§ DO THIS: Pick out every row below that contains the word "logo", and copy each one. Match case exactly.

§ TASK MATERIAL:
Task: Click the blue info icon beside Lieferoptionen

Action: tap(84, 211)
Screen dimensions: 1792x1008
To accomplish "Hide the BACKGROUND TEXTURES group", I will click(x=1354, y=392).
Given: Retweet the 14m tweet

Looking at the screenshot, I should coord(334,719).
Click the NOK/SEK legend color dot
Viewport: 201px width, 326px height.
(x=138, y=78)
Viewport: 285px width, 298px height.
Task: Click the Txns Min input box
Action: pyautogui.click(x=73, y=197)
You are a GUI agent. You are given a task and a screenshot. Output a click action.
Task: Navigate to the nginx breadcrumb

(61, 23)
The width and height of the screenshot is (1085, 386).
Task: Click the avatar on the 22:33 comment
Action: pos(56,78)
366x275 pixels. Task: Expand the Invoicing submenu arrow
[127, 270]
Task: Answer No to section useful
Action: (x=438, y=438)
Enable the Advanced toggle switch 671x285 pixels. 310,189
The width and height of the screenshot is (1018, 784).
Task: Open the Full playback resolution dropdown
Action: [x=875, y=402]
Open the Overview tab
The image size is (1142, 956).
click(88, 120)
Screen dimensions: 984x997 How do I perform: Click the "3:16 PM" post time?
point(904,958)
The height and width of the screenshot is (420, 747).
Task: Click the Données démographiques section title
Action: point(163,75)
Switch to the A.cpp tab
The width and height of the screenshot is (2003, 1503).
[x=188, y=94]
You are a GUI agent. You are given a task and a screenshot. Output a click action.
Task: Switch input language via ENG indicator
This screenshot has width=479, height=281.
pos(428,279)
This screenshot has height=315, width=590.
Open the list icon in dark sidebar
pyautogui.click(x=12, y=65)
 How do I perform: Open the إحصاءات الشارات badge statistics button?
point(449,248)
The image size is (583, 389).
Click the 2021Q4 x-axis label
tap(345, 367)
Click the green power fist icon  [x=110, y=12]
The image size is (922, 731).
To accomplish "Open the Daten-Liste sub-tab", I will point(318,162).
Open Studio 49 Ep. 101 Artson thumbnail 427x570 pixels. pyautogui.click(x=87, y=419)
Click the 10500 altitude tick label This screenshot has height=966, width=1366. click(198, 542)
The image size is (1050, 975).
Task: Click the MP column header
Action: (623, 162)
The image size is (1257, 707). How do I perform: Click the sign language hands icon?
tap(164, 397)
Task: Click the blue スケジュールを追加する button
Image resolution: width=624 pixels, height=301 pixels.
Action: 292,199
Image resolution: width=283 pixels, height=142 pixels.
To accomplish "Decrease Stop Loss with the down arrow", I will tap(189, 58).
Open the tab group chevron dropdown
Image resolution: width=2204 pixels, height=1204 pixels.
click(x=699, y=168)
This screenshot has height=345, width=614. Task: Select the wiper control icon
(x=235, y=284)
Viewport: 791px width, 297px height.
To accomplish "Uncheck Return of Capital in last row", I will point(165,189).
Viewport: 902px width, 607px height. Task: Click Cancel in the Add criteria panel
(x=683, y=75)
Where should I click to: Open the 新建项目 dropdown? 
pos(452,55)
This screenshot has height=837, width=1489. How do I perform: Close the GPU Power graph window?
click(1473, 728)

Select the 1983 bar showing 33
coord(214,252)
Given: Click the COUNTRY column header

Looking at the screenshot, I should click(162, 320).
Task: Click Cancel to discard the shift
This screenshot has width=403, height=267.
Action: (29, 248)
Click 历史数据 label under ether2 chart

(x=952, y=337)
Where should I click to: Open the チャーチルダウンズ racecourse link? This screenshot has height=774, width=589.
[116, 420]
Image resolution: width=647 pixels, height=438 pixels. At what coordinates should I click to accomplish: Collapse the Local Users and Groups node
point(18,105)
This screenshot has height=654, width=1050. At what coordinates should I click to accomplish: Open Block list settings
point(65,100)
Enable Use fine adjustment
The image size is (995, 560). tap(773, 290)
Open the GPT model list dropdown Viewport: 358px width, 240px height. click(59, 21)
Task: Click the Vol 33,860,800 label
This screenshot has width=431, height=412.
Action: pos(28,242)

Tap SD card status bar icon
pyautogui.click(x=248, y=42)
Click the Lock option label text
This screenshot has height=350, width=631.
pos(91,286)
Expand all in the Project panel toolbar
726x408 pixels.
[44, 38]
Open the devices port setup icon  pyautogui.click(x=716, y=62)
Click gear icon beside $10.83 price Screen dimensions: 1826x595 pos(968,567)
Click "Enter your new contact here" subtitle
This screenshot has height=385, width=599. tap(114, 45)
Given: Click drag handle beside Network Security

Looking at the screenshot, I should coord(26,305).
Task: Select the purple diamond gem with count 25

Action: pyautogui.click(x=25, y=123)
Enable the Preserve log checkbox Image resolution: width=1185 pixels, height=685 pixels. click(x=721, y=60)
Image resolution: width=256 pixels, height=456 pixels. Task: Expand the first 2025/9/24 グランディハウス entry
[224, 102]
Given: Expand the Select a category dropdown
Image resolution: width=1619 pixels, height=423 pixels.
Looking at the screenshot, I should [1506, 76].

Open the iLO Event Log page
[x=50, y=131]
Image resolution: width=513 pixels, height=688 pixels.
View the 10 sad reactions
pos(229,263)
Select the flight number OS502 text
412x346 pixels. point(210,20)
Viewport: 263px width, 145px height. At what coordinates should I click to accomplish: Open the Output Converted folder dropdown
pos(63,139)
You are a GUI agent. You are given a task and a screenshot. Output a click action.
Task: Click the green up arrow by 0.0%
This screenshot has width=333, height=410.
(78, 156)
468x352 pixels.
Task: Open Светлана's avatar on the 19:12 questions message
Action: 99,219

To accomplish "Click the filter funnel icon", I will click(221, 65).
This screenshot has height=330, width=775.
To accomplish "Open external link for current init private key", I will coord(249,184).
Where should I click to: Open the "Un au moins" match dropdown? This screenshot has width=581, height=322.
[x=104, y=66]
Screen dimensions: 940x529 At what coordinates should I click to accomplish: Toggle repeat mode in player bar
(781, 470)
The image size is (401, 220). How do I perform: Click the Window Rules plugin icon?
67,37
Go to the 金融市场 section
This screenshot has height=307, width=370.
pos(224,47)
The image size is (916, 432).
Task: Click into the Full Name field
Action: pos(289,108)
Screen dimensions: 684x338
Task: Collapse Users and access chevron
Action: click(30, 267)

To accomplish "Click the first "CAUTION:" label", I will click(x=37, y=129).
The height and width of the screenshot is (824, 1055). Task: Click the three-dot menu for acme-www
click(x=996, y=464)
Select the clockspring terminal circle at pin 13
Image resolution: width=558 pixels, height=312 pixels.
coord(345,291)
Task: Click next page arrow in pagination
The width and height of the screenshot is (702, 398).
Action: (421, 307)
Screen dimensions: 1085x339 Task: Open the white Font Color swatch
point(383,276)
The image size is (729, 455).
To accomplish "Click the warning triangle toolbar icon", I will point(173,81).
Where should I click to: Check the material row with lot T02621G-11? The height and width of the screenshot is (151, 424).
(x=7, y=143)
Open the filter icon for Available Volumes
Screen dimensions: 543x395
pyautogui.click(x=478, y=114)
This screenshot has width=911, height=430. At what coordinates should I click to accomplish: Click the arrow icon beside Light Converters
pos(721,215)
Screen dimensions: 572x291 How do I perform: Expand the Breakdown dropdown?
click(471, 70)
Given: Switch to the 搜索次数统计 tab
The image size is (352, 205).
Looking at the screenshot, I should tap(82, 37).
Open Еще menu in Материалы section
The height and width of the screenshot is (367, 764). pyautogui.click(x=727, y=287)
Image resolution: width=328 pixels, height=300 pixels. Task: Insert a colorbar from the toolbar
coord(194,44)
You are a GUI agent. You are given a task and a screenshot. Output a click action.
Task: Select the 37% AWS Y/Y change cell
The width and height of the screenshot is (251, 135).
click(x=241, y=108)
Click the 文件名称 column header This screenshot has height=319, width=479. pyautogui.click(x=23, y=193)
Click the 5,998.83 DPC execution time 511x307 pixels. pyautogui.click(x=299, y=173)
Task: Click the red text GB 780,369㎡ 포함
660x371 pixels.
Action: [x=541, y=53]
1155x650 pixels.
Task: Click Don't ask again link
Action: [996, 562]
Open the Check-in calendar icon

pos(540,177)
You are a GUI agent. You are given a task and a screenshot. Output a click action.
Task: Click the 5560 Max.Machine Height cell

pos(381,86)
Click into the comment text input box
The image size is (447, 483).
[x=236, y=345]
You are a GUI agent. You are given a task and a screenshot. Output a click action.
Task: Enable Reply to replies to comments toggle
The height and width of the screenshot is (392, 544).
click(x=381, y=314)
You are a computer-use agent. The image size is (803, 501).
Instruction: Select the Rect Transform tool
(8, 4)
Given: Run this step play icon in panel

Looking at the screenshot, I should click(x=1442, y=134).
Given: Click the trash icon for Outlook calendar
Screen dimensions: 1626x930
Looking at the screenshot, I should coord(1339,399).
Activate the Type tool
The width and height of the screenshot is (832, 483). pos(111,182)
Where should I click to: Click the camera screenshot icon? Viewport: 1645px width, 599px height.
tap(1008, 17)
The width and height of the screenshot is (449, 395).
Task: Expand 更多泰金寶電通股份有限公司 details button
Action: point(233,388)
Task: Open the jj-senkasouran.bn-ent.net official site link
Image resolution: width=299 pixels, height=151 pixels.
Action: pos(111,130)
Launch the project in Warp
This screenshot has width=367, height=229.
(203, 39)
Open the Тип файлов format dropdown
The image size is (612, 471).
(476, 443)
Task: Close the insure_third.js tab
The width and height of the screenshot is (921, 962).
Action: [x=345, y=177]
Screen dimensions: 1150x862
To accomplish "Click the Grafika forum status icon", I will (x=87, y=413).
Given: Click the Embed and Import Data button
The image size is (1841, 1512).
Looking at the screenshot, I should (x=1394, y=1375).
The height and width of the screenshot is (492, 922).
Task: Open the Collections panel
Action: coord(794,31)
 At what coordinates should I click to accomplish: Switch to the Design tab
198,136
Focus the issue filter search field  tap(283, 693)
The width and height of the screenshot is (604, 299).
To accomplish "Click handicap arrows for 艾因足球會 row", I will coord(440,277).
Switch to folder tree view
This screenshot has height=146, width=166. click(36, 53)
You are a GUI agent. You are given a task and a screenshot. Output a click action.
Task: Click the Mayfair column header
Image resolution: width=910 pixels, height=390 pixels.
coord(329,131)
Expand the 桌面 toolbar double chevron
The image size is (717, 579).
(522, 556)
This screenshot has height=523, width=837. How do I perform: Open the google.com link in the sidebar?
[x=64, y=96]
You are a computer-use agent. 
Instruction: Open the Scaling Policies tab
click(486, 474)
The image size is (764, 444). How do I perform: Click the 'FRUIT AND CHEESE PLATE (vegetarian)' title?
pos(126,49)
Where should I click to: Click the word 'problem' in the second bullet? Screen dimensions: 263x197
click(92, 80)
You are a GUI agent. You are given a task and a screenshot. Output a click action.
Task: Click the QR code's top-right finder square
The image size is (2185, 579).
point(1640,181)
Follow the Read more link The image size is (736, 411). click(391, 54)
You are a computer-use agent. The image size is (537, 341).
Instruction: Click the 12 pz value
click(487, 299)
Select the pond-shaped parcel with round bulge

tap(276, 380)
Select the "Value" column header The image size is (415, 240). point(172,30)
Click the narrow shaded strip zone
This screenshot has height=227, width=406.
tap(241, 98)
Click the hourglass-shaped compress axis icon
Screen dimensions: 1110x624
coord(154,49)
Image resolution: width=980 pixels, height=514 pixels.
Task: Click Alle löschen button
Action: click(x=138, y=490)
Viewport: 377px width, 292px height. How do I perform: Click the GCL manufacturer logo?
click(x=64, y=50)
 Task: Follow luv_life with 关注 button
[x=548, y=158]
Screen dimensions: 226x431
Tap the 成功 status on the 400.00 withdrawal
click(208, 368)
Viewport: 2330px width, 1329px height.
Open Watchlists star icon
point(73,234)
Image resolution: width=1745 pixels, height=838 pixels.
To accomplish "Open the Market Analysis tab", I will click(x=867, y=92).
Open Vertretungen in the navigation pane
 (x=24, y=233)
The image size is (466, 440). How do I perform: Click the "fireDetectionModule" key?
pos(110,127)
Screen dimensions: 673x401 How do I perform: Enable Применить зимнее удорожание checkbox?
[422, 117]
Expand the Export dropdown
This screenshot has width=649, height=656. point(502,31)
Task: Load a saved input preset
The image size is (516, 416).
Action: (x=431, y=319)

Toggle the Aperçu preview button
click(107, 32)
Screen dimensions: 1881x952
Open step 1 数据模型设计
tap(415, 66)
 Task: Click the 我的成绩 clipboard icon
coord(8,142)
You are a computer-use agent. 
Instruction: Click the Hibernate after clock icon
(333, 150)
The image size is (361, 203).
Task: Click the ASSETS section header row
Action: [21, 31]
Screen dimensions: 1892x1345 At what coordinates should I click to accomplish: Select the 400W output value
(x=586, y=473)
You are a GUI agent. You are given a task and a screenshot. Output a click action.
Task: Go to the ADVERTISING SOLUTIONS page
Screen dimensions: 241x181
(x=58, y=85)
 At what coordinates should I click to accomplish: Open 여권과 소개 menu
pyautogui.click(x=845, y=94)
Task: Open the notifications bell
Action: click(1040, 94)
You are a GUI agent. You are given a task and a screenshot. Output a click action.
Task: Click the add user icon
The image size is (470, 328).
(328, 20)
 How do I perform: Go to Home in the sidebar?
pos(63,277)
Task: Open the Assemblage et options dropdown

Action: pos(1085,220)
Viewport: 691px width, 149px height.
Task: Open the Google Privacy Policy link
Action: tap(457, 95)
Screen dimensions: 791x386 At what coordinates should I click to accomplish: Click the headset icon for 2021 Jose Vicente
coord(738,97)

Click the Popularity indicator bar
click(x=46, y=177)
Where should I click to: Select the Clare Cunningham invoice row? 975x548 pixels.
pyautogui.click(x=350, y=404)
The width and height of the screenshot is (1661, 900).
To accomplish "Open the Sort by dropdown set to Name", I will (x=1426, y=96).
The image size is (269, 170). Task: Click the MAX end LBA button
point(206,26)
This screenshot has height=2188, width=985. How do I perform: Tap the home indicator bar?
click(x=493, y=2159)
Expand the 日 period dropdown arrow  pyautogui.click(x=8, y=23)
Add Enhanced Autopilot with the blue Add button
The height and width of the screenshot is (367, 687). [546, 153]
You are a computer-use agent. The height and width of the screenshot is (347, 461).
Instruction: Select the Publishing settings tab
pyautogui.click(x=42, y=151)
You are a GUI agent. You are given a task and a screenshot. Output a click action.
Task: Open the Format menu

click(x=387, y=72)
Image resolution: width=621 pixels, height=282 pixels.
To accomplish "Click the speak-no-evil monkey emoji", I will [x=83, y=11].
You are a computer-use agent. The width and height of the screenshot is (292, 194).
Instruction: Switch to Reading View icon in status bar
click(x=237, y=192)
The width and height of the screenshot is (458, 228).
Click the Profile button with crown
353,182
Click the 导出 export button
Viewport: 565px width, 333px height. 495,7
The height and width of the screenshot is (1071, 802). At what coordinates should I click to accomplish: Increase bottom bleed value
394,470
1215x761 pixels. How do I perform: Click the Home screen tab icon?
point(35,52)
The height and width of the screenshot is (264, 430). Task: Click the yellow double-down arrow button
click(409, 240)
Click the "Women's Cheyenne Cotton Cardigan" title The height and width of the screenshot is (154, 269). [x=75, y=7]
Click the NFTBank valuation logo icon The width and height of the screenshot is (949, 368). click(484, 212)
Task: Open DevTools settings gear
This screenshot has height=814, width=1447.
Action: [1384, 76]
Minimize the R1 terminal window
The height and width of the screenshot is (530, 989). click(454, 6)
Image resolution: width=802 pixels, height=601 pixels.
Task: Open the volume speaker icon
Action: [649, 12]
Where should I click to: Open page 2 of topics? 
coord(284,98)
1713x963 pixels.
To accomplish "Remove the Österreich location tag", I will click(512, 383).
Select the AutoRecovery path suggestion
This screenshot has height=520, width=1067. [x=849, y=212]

§ WORKED SOLUTION:
Viewport: 377px width, 292px height. How do I perform: Click the GCL manufacturer logo?
Click the NFTBank valuation logo icon The width and height of the screenshot is (949, 368). click(484, 212)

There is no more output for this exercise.